■ EXERCISE MATERIAL
------------------------

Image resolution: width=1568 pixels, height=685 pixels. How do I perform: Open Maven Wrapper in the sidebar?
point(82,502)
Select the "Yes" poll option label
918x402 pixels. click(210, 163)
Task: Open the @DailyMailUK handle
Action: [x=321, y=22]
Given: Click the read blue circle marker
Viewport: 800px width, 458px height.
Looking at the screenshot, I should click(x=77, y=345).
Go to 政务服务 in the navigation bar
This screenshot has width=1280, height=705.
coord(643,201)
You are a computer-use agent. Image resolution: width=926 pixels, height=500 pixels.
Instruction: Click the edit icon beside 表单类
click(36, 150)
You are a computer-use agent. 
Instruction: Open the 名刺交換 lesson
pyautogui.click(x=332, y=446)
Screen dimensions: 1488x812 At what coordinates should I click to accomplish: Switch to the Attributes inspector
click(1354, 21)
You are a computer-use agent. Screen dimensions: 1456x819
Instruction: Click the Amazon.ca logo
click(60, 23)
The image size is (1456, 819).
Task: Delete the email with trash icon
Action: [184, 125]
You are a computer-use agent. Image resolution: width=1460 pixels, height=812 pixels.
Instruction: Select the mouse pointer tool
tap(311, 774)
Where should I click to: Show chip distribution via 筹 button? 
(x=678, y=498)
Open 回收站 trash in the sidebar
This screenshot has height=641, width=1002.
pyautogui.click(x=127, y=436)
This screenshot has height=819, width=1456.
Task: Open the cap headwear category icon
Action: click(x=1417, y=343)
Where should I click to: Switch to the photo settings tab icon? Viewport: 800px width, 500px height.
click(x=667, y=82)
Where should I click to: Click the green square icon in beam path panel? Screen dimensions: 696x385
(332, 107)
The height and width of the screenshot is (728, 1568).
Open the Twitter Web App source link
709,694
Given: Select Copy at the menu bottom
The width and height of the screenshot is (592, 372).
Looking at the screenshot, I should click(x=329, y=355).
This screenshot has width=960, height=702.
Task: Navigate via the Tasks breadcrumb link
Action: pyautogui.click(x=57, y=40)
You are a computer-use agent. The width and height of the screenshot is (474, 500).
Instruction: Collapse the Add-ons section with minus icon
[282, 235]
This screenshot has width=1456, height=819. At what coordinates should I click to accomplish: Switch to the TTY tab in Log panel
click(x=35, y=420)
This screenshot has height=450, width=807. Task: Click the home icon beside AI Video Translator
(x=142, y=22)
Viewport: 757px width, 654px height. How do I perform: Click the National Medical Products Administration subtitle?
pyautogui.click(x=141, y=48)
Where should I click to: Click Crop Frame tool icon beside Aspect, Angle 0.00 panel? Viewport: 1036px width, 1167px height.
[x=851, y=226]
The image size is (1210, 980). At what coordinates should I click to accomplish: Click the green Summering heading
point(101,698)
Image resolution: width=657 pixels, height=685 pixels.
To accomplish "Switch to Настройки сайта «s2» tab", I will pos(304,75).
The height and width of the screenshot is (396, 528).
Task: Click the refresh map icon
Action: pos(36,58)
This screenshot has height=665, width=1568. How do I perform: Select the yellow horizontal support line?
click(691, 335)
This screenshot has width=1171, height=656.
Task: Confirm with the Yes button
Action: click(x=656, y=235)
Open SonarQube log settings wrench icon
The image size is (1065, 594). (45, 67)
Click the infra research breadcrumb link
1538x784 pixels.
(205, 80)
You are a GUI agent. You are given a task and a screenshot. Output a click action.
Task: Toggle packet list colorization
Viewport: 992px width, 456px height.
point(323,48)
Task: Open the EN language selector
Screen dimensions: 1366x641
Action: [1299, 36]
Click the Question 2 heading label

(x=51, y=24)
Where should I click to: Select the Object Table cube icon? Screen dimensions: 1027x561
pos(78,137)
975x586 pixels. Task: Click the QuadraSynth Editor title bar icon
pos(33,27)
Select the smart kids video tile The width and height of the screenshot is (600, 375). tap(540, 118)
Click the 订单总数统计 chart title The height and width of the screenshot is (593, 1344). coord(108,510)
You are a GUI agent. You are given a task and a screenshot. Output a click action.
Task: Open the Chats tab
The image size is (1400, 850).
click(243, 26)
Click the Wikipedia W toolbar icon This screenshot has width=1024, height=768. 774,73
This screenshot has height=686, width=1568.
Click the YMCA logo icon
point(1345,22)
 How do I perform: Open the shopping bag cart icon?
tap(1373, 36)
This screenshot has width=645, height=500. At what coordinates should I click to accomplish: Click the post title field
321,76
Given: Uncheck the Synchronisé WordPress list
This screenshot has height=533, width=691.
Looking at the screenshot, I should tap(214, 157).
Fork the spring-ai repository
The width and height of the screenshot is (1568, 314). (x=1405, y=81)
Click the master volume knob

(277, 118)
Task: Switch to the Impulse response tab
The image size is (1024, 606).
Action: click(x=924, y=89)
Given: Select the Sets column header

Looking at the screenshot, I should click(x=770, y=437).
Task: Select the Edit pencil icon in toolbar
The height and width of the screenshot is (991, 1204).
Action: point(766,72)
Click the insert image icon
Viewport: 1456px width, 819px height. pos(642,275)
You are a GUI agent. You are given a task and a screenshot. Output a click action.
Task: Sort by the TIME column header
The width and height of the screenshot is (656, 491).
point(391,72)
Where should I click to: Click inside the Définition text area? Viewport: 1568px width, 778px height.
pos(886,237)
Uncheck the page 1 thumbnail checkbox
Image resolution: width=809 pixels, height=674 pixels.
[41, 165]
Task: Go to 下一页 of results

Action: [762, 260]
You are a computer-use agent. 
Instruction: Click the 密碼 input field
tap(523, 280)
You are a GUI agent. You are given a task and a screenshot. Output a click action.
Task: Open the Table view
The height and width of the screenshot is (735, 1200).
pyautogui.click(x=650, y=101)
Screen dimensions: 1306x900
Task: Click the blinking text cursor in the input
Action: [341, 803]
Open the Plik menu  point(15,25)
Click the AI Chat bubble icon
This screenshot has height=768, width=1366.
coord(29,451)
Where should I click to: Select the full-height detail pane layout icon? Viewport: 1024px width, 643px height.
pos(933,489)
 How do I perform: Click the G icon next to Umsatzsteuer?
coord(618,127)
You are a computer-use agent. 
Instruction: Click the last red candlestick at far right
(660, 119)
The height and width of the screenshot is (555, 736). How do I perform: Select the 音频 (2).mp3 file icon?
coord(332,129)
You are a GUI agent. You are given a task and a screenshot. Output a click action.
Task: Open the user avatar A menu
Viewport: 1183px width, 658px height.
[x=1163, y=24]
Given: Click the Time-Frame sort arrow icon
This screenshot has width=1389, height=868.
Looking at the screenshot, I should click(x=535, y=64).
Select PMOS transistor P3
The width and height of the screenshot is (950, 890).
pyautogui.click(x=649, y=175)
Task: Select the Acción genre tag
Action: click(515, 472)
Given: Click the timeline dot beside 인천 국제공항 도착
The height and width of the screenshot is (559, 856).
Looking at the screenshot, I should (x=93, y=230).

------------------------

■ EXERCISE TASK
Copy every record above line for line, with no changes.

■ RESULT
Image resolution: width=1568 pixels, height=685 pixels. How do I perform: Open Maven Wrapper in the sidebar?
point(82,502)
Select the "Yes" poll option label
918x402 pixels. click(210, 163)
Task: Open the @DailyMailUK handle
Action: [x=321, y=22]
Given: Click the read blue circle marker
Viewport: 800px width, 458px height.
Looking at the screenshot, I should click(x=77, y=345).
Go to 政务服务 in the navigation bar
This screenshot has width=1280, height=705.
coord(643,201)
You are a computer-use agent. Image resolution: width=926 pixels, height=500 pixels.
Instruction: Click the edit icon beside 表单类
click(36, 150)
You are a computer-use agent. 
Instruction: Open the 名刺交換 lesson
pyautogui.click(x=332, y=446)
Screen dimensions: 1488x812 At what coordinates should I click to accomplish: Switch to the Attributes inspector
click(1354, 21)
You are a computer-use agent. Screen dimensions: 1456x819
Instruction: Click the Amazon.ca logo
click(60, 23)
The image size is (1456, 819).
Task: Delete the email with trash icon
Action: [184, 125]
You are a computer-use agent. Image resolution: width=1460 pixels, height=812 pixels.
Instruction: Select the mouse pointer tool
tap(311, 774)
Where should I click to: Show chip distribution via 筹 button? 
(x=678, y=498)
Open 回收站 trash in the sidebar
This screenshot has height=641, width=1002.
pyautogui.click(x=127, y=436)
This screenshot has height=819, width=1456.
Task: Open the cap headwear category icon
Action: click(x=1417, y=343)
Where should I click to: Switch to the photo settings tab icon? Viewport: 800px width, 500px height.
click(x=667, y=82)
Where should I click to: Click the green square icon in beam path panel? Screen dimensions: 696x385
(332, 107)
The height and width of the screenshot is (728, 1568).
Open the Twitter Web App source link
709,694
Given: Select Copy at the menu bottom
The width and height of the screenshot is (592, 372).
Looking at the screenshot, I should click(x=329, y=355).
This screenshot has width=960, height=702.
Task: Navigate via the Tasks breadcrumb link
Action: pyautogui.click(x=57, y=40)
You are a computer-use agent. The width and height of the screenshot is (474, 500).
Instruction: Collapse the Add-ons section with minus icon
[282, 235]
This screenshot has width=1456, height=819. At what coordinates should I click to accomplish: Switch to the TTY tab in Log panel
click(x=35, y=420)
This screenshot has height=450, width=807. Task: Click the home icon beside AI Video Translator
(x=142, y=22)
Viewport: 757px width, 654px height. How do I perform: Click the National Medical Products Administration subtitle?
pyautogui.click(x=141, y=48)
Where should I click to: Click Crop Frame tool icon beside Aspect, Angle 0.00 panel? Viewport: 1036px width, 1167px height.
[x=851, y=226]
The image size is (1210, 980). At what coordinates should I click to accomplish: Click the green Summering heading
point(101,698)
Image resolution: width=657 pixels, height=685 pixels.
To accomplish "Switch to Настройки сайта «s2» tab", I will pos(304,75).
The height and width of the screenshot is (396, 528).
Task: Click the refresh map icon
Action: pos(36,58)
This screenshot has height=665, width=1568. How do I perform: Select the yellow horizontal support line?
click(691, 335)
This screenshot has width=1171, height=656.
Task: Confirm with the Yes button
Action: click(x=656, y=235)
Open SonarQube log settings wrench icon
The image size is (1065, 594). (45, 67)
Click the infra research breadcrumb link
1538x784 pixels.
(205, 80)
You are a GUI agent. You are given a task and a screenshot. Output a click action.
Task: Toggle packet list colorization
Viewport: 992px width, 456px height.
point(323,48)
Task: Open the EN language selector
Screen dimensions: 1366x641
Action: [1299, 36]
Click the Question 2 heading label

(x=51, y=24)
Where should I click to: Select the Object Table cube icon? Screen dimensions: 1027x561
pos(78,137)
975x586 pixels. Task: Click the QuadraSynth Editor title bar icon
pos(33,27)
Select the smart kids video tile The width and height of the screenshot is (600, 375). tap(540, 118)
Click the 订单总数统计 chart title The height and width of the screenshot is (593, 1344). coord(108,510)
You are a GUI agent. You are given a task and a screenshot. Output a click action.
Task: Open the Chats tab
The image size is (1400, 850).
click(243, 26)
Click the Wikipedia W toolbar icon This screenshot has width=1024, height=768. 774,73
This screenshot has height=686, width=1568.
Click the YMCA logo icon
point(1345,22)
 How do I perform: Open the shopping bag cart icon?
tap(1373, 36)
This screenshot has width=645, height=500. At what coordinates should I click to accomplish: Click the post title field
321,76
Given: Uncheck the Synchronisé WordPress list
This screenshot has height=533, width=691.
Looking at the screenshot, I should tap(214, 157).
Fork the spring-ai repository
The width and height of the screenshot is (1568, 314). (x=1405, y=81)
Click the master volume knob

(277, 118)
Task: Switch to the Impulse response tab
The image size is (1024, 606).
Action: click(x=924, y=89)
Given: Select the Sets column header

Looking at the screenshot, I should click(x=770, y=437).
Task: Select the Edit pencil icon in toolbar
The height and width of the screenshot is (991, 1204).
Action: point(766,72)
Click the insert image icon
Viewport: 1456px width, 819px height. pos(642,275)
You are a GUI agent. You are given a task and a screenshot. Output a click action.
Task: Sort by the TIME column header
The width and height of the screenshot is (656, 491).
point(391,72)
Where should I click to: Click inside the Définition text area? Viewport: 1568px width, 778px height.
pos(886,237)
Uncheck the page 1 thumbnail checkbox
Image resolution: width=809 pixels, height=674 pixels.
[41, 165]
Task: Go to 下一页 of results

Action: [762, 260]
You are a computer-use agent. 
Instruction: Click the 密碼 input field
tap(523, 280)
You are a GUI agent. You are given a task and a screenshot. Output a click action.
Task: Open the Table view
The height and width of the screenshot is (735, 1200).
pyautogui.click(x=650, y=101)
Screen dimensions: 1306x900
Task: Click the blinking text cursor in the input
Action: [341, 803]
Open the Plik menu  point(15,25)
Click the AI Chat bubble icon
This screenshot has height=768, width=1366.
coord(29,451)
Where should I click to: Select the full-height detail pane layout icon? Viewport: 1024px width, 643px height.
pos(933,489)
 How do I perform: Click the G icon next to Umsatzsteuer?
coord(618,127)
You are a computer-use agent. 
Instruction: Click the last red candlestick at far right
(660, 119)
The height and width of the screenshot is (555, 736). How do I perform: Select the 音频 (2).mp3 file icon?
coord(332,129)
You are a GUI agent. You are given a task and a screenshot. Output a click action.
Task: Open the user avatar A menu
Viewport: 1183px width, 658px height.
[x=1163, y=24]
Given: Click the Time-Frame sort arrow icon
This screenshot has width=1389, height=868.
Looking at the screenshot, I should click(x=535, y=64).
Select PMOS transistor P3
The width and height of the screenshot is (950, 890).
pyautogui.click(x=649, y=175)
Task: Select the Acción genre tag
Action: click(515, 472)
Given: Click the timeline dot beside 인천 국제공항 도착
The height and width of the screenshot is (559, 856).
Looking at the screenshot, I should (x=93, y=230).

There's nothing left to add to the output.